▸ DATA SHOWN
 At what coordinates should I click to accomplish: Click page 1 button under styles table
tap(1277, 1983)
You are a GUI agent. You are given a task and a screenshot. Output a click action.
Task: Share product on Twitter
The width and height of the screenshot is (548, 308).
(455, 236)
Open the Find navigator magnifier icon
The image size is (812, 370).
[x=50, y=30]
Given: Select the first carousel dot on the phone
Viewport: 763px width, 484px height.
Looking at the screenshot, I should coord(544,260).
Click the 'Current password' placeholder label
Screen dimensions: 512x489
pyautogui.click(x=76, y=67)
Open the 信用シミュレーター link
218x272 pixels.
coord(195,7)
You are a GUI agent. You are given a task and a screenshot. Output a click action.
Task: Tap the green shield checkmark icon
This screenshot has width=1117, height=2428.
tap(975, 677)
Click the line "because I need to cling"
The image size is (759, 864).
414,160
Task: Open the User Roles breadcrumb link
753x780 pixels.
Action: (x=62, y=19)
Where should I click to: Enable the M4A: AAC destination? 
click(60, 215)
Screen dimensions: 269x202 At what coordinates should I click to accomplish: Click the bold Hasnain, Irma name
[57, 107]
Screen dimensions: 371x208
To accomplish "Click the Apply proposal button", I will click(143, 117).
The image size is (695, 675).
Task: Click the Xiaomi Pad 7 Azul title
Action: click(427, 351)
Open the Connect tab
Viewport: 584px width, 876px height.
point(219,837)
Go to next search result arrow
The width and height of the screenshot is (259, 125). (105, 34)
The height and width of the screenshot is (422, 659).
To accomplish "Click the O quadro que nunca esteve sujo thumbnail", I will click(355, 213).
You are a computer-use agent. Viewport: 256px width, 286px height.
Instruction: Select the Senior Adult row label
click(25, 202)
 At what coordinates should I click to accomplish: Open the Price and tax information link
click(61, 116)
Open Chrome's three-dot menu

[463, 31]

▸ PROBLEM STATEMENT
The complete listing, from first line to last, should be copied verbatim.

▸ EXERCISE OUTPUT
 At what coordinates should I click to accomplish: Click page 1 button under styles table
tap(1277, 1983)
You are a GUI agent. You are given a task and a screenshot. Output a click action.
Task: Share product on Twitter
The width and height of the screenshot is (548, 308).
(455, 236)
Open the Find navigator magnifier icon
The image size is (812, 370).
[x=50, y=30]
Given: Select the first carousel dot on the phone
Viewport: 763px width, 484px height.
Looking at the screenshot, I should coord(544,260).
Click the 'Current password' placeholder label
Screen dimensions: 512x489
pyautogui.click(x=76, y=67)
Open the 信用シミュレーター link
218x272 pixels.
coord(195,7)
You are a GUI agent. You are given a task and a screenshot. Output a click action.
Task: Tap the green shield checkmark icon
This screenshot has width=1117, height=2428.
tap(975, 677)
Click the line "because I need to cling"
The image size is (759, 864).
414,160
Task: Open the User Roles breadcrumb link
753x780 pixels.
Action: (x=62, y=19)
Where should I click to: Enable the M4A: AAC destination? 
click(60, 215)
Screen dimensions: 269x202 At what coordinates should I click to accomplish: Click the bold Hasnain, Irma name
[57, 107]
Screen dimensions: 371x208
To accomplish "Click the Apply proposal button", I will click(143, 117).
The image size is (695, 675).
Task: Click the Xiaomi Pad 7 Azul title
Action: click(427, 351)
Open the Connect tab
Viewport: 584px width, 876px height.
point(219,837)
Go to next search result arrow
The width and height of the screenshot is (259, 125). (105, 34)
The height and width of the screenshot is (422, 659).
To accomplish "Click the O quadro que nunca esteve sujo thumbnail", I will click(355, 213).
You are a computer-use agent. Viewport: 256px width, 286px height.
Instruction: Select the Senior Adult row label
click(25, 202)
 At what coordinates should I click to accomplish: Open the Price and tax information link
click(61, 116)
Open Chrome's three-dot menu

[463, 31]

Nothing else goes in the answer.